The listing below must be duplicated in full, with nothing altered.

........

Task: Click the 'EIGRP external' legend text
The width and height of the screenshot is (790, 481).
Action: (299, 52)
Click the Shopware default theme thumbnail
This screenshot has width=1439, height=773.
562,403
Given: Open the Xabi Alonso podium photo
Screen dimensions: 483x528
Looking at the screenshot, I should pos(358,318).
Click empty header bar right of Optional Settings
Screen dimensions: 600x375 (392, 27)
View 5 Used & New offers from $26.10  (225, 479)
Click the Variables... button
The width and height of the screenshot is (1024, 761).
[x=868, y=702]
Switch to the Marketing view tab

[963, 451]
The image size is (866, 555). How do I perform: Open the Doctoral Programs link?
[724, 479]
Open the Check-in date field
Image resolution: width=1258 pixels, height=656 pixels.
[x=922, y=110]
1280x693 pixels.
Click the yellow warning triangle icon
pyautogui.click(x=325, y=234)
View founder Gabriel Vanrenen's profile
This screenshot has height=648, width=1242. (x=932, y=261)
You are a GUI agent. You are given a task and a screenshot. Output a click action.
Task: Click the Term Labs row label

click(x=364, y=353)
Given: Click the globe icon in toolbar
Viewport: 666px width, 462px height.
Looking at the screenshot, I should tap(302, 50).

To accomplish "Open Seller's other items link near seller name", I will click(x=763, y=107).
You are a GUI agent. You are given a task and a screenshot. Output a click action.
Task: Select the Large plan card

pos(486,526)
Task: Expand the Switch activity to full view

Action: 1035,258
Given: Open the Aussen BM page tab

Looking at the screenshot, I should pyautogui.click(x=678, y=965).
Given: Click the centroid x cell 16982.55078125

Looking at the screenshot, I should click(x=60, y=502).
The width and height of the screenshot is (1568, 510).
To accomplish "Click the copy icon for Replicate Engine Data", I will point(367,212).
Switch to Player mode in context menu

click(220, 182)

........

* **Task output**
Task: Click the 'EIGRP external' legend text
The width and height of the screenshot is (790, 481).
Action: (299, 52)
Click the Shopware default theme thumbnail
This screenshot has width=1439, height=773.
562,403
Given: Open the Xabi Alonso podium photo
Screen dimensions: 483x528
Looking at the screenshot, I should pos(358,318).
Click empty header bar right of Optional Settings
Screen dimensions: 600x375 (392, 27)
View 5 Used & New offers from $26.10  (225, 479)
Click the Variables... button
The width and height of the screenshot is (1024, 761).
[x=868, y=702]
Switch to the Marketing view tab

[963, 451]
The image size is (866, 555). How do I perform: Open the Doctoral Programs link?
[724, 479]
Open the Check-in date field
Image resolution: width=1258 pixels, height=656 pixels.
[x=922, y=110]
1280x693 pixels.
Click the yellow warning triangle icon
pyautogui.click(x=325, y=234)
View founder Gabriel Vanrenen's profile
This screenshot has height=648, width=1242. (x=932, y=261)
You are a GUI agent. You are given a task and a screenshot. Output a click action.
Task: Click the Term Labs row label

click(x=364, y=353)
Given: Click the globe icon in toolbar
Viewport: 666px width, 462px height.
Looking at the screenshot, I should tap(302, 50).

To accomplish "Open Seller's other items link near seller name", I will click(x=763, y=107).
You are a GUI agent. You are given a task and a screenshot. Output a click action.
Task: Select the Large plan card

pos(486,526)
Task: Expand the Switch activity to full view

Action: 1035,258
Given: Open the Aussen BM page tab

Looking at the screenshot, I should pyautogui.click(x=678, y=965).
Given: Click the centroid x cell 16982.55078125

Looking at the screenshot, I should click(x=60, y=502).
The width and height of the screenshot is (1568, 510).
To accomplish "Click the copy icon for Replicate Engine Data", I will point(367,212).
Switch to Player mode in context menu

click(220, 182)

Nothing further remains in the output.